Eurogrupa domaga się jedności od greckich władz i opozycji

"Rząd jedności narodowej musi szybko powstać" - podkreślił komisarz UE ds. gospodarczych i walutowych Olli Rehn. Wtórował mu niemiecki minister finansów Wolfgang Schaeuble: "Realizacja zobowiązań (Grecji) wobec Europy nie może zależeć od wyniku wyborów".

Dwie największe partie Grecji - rządzący socjalistyczny PASOK oraz opozycyjna prawicowa Nowa Demokracja - ustaliły, że rząd koalicyjny ma urzędować 15 tygodni, do przedterminowych wyborów parlamentarnych 19 lutego.

Uczestniczący w poniedziałkowym spotkaniu minister finansów Grecji Ewangelos Wenizelos oświadczył, że proces tworzenia tymczasowego rządu sam w sobie stanowi "dowód (...) naszej zdolności do wdrożenia programu oszczędnościowego i odbudowy kraju".

Na spotkaniu strefy mówiono o zacieśnieniu monitoringu fiskalnego wśród państw członkowskich, przede wszystkim w kontekście Włoch.

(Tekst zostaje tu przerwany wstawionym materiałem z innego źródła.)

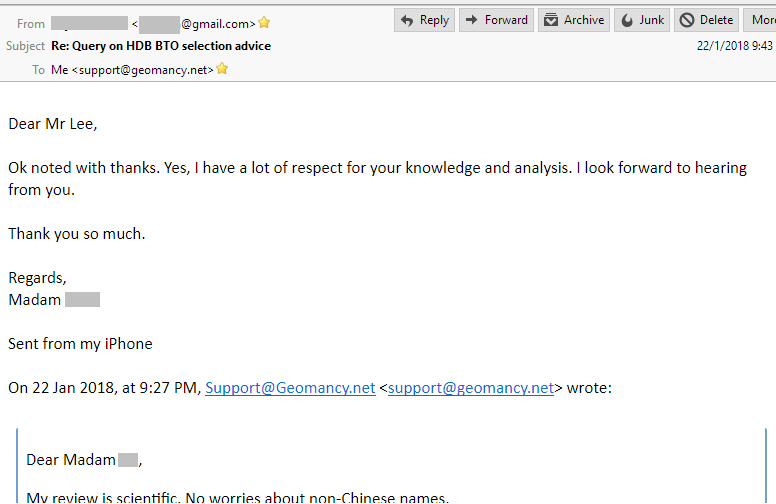Open the More actions dropdown
Image resolution: width=776 pixels, height=504 pixels.
(x=762, y=20)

Rehn zapowiedział, że grupa ekspertów Komisji Europejskiej jeszcze w tym tygodniu spotka się w Rzymie, by nadzorować kroki oszczędnościowe zapowiedziane przez premiera Silvio Berlusconiego. "Dotrzymanie założeń budżetowych i zwiększenie reform strukturalnych jest absolutną koniecznością" - zaznaczył rzecznik KE, domagając się od ministra finansów Włoch Giulia Tremontiego, by podczas tego spotkania określił, "jak i kiedy Włochy dotrzymają swoich zobowiązań".

Do połowy listopada Berlusconi zamierza przedstawić w parlamencie szczegóły pakietu antykryzysowego. Głosowanie nad nim połączy z wotum zaufania dla gabinetu.

Przedstawiciele eurolandu starali się też uspokoić inwestorów

Sytuacja Włoch jest inna niż Grecji i "nie powinna być powodem niepokoju na rynkach" - podkreślił Schaeuble.

Uczestnicy spotkania zastrzegli jednocześnie, że w poniedziałek nie zapadną decyzje w sprawie zwiększenia Europejskiego Funduszu Stabilizacji Finansowej (EFSF). "To dzień dyskusji, nie decyzji" - powiedziała minister finansów Finlandii Jutta Urpilainen.